### EXERCISE BRIEF
Return the data below exactly, but only from the line containing "Screen dimensions: 1147x716" through the line containing "Image resolution: width=709", with both of those lines included.

[[ SOURCE INFORMATION open ]]

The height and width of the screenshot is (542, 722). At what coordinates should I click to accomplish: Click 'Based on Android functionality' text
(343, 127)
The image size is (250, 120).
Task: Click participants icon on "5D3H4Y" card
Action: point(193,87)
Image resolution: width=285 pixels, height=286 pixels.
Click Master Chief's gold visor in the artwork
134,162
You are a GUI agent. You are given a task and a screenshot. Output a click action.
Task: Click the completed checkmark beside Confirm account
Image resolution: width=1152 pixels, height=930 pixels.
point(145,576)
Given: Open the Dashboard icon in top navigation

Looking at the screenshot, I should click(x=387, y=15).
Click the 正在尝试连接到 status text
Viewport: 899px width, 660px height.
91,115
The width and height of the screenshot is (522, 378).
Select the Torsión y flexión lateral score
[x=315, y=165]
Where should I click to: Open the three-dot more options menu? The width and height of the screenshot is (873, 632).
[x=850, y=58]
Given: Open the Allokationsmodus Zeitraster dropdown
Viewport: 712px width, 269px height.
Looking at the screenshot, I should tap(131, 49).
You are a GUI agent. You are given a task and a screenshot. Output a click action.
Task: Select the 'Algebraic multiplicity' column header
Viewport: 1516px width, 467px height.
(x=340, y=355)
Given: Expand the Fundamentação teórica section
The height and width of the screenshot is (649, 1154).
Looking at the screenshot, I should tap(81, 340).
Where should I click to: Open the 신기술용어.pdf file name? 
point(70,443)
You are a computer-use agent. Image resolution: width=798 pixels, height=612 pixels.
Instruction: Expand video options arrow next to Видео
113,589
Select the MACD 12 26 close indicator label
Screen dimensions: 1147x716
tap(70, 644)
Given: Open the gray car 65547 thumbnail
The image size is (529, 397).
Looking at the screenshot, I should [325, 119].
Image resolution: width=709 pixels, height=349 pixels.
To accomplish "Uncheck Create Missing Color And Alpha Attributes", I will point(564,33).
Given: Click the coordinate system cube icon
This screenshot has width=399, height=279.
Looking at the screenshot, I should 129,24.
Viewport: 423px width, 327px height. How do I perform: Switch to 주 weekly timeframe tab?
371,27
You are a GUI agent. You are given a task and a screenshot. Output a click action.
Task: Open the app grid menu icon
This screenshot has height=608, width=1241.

[[ SOURCE INFORMATION closed ]]

### REPLY TO THE EXERCISE
Screen dimensions: 1147x716
tap(70, 644)
Given: Open the gray car 65547 thumbnail
The image size is (529, 397).
Looking at the screenshot, I should [325, 119].
Image resolution: width=709 pixels, height=349 pixels.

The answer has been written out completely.